#### What to work on
Starting at the line that contains "Select 主推 radio for 紐約洋基 international game" and ending at the line that contains "[x=77, y=83]", rewrite those entries with "subtitles" swapped for "captions" and everything else left as it is.

#### Records provided
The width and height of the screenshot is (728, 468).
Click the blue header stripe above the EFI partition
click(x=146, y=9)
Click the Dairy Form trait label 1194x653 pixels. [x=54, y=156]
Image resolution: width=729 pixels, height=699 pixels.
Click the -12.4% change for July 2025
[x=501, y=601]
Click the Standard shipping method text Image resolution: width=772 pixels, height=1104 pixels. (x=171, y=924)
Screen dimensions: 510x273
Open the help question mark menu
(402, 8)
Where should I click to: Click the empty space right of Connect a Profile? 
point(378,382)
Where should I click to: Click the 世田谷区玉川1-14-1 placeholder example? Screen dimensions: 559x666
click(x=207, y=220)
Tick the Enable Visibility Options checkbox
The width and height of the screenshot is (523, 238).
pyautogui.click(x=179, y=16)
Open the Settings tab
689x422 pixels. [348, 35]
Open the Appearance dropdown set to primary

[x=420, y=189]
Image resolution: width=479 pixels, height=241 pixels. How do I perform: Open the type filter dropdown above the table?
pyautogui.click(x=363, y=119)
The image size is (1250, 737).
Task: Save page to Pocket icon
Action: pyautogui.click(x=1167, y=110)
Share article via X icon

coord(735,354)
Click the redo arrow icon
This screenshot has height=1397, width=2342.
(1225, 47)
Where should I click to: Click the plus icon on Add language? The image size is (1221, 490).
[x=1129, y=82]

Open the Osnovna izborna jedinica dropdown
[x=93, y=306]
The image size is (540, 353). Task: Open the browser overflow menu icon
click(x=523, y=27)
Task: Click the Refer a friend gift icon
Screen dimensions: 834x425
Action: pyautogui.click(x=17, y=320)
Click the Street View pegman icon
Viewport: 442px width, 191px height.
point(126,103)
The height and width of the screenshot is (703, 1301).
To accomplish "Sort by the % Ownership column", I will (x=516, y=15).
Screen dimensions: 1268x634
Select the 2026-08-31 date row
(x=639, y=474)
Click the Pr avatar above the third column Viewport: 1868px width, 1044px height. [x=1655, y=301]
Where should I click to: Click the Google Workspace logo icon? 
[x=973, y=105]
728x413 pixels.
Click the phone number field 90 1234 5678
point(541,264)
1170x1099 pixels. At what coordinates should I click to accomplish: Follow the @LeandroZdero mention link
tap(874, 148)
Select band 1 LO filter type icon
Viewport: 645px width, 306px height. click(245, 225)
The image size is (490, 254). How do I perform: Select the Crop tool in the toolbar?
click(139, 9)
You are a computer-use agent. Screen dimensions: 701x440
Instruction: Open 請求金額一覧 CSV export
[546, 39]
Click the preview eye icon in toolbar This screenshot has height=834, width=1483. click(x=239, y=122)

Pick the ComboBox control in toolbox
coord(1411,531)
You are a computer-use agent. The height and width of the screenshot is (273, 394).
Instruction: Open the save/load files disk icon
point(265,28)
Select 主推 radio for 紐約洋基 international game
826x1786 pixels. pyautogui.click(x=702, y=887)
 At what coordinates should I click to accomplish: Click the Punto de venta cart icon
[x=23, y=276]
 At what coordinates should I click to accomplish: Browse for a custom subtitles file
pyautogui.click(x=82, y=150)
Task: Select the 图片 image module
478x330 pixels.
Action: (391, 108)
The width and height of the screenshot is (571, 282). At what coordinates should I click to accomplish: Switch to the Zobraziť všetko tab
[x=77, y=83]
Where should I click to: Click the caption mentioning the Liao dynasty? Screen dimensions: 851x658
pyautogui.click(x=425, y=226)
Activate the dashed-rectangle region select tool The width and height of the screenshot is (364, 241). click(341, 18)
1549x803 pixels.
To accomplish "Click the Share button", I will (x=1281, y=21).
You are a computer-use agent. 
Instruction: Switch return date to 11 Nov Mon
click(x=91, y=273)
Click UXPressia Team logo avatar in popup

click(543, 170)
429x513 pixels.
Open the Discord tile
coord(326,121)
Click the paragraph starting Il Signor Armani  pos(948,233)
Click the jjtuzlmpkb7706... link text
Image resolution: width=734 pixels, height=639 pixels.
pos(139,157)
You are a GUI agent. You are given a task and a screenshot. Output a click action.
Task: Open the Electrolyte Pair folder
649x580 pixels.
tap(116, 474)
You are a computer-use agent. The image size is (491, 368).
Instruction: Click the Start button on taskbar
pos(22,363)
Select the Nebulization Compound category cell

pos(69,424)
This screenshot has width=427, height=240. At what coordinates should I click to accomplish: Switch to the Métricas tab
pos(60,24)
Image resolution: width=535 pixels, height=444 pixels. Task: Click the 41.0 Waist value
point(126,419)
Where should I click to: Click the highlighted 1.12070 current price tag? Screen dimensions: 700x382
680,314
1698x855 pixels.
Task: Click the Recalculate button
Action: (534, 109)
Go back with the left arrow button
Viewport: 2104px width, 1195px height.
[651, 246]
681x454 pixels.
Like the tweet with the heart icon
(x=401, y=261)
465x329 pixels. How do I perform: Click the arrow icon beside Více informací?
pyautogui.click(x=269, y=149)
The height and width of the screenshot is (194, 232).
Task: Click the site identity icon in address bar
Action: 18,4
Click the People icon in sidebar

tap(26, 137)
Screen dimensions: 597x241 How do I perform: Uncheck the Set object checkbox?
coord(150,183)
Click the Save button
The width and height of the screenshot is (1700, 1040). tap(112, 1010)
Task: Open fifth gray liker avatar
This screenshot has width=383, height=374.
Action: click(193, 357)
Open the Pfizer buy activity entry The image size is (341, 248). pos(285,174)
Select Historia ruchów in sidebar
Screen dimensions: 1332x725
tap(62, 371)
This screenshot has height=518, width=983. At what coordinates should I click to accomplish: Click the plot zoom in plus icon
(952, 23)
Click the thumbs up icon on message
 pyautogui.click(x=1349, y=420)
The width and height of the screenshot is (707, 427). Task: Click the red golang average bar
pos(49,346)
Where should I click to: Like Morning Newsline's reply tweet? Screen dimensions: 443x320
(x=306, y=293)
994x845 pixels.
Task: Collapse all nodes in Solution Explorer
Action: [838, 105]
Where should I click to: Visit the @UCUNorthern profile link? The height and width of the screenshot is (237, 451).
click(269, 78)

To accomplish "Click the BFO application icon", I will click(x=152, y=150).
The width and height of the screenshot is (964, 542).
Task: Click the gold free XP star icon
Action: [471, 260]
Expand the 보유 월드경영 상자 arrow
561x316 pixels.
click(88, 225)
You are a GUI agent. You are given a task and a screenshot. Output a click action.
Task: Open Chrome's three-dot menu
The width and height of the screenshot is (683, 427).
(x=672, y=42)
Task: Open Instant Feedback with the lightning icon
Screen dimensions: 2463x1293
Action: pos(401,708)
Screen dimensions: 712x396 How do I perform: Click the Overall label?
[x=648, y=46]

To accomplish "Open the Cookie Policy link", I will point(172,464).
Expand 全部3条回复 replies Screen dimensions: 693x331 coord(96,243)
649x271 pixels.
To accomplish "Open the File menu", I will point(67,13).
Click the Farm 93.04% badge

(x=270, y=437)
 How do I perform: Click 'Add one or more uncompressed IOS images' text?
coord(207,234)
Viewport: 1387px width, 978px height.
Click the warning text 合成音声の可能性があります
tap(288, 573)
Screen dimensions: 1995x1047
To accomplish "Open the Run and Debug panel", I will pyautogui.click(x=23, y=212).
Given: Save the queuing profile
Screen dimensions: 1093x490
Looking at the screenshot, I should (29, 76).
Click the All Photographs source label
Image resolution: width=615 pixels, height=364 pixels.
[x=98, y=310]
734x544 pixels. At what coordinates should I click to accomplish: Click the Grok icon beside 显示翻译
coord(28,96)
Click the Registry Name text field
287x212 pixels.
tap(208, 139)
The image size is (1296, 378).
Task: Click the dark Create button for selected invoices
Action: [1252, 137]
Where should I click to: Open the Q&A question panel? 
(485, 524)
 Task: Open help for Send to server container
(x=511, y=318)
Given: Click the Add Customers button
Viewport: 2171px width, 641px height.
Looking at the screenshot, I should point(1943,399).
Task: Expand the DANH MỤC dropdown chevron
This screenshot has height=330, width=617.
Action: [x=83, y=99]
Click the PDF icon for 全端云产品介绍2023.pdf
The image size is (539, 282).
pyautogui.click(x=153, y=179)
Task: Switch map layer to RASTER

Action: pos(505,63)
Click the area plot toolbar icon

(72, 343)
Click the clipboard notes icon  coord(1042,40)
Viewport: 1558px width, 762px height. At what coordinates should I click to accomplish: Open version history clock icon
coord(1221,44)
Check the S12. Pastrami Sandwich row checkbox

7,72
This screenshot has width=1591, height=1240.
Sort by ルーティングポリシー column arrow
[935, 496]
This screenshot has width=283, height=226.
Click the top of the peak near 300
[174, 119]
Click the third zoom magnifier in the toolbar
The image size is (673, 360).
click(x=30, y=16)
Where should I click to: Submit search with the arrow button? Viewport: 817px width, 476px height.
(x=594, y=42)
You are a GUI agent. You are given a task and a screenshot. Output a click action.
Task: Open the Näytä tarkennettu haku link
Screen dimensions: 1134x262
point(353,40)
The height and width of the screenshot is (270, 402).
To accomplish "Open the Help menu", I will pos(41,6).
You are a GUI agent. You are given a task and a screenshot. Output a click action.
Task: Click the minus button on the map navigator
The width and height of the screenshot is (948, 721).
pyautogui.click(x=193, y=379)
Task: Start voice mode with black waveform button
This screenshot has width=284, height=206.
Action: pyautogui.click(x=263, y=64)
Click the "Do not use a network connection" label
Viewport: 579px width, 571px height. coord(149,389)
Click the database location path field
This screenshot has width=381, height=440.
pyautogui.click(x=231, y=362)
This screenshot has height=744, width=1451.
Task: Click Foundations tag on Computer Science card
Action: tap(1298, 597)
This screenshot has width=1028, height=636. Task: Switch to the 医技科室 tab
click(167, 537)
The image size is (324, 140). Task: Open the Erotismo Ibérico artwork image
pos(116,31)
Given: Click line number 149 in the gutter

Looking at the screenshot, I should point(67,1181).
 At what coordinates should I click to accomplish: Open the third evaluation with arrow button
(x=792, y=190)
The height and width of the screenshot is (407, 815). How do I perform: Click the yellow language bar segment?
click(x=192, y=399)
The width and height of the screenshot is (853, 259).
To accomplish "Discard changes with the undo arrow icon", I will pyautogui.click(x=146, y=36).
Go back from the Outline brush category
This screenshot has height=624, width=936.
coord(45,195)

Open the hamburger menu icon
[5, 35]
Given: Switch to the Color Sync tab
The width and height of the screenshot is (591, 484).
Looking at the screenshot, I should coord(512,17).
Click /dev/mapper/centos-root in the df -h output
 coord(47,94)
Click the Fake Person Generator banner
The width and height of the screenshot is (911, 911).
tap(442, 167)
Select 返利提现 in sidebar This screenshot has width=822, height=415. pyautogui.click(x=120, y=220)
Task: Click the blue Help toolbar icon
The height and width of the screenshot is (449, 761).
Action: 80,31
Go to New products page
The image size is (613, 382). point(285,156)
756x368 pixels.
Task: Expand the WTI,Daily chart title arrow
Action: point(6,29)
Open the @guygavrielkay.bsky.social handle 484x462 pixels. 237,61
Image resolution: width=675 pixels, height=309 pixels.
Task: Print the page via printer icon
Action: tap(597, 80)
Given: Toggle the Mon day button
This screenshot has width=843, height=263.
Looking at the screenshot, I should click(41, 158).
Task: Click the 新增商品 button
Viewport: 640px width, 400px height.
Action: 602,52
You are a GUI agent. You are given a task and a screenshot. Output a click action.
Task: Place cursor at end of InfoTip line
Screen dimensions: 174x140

#### Answer to the task
Select 主推 radio for 紐約洋基 international game
826x1786 pixels. pyautogui.click(x=702, y=887)
 At what coordinates should I click to accomplish: Click the Punto de venta cart icon
[x=23, y=276]
 At what coordinates should I click to accomplish: Browse for a custom captions file
pyautogui.click(x=82, y=150)
Task: Select the 图片 image module
478x330 pixels.
Action: (391, 108)
The width and height of the screenshot is (571, 282). At what coordinates should I click to accomplish: Switch to the Zobraziť všetko tab
[x=77, y=83]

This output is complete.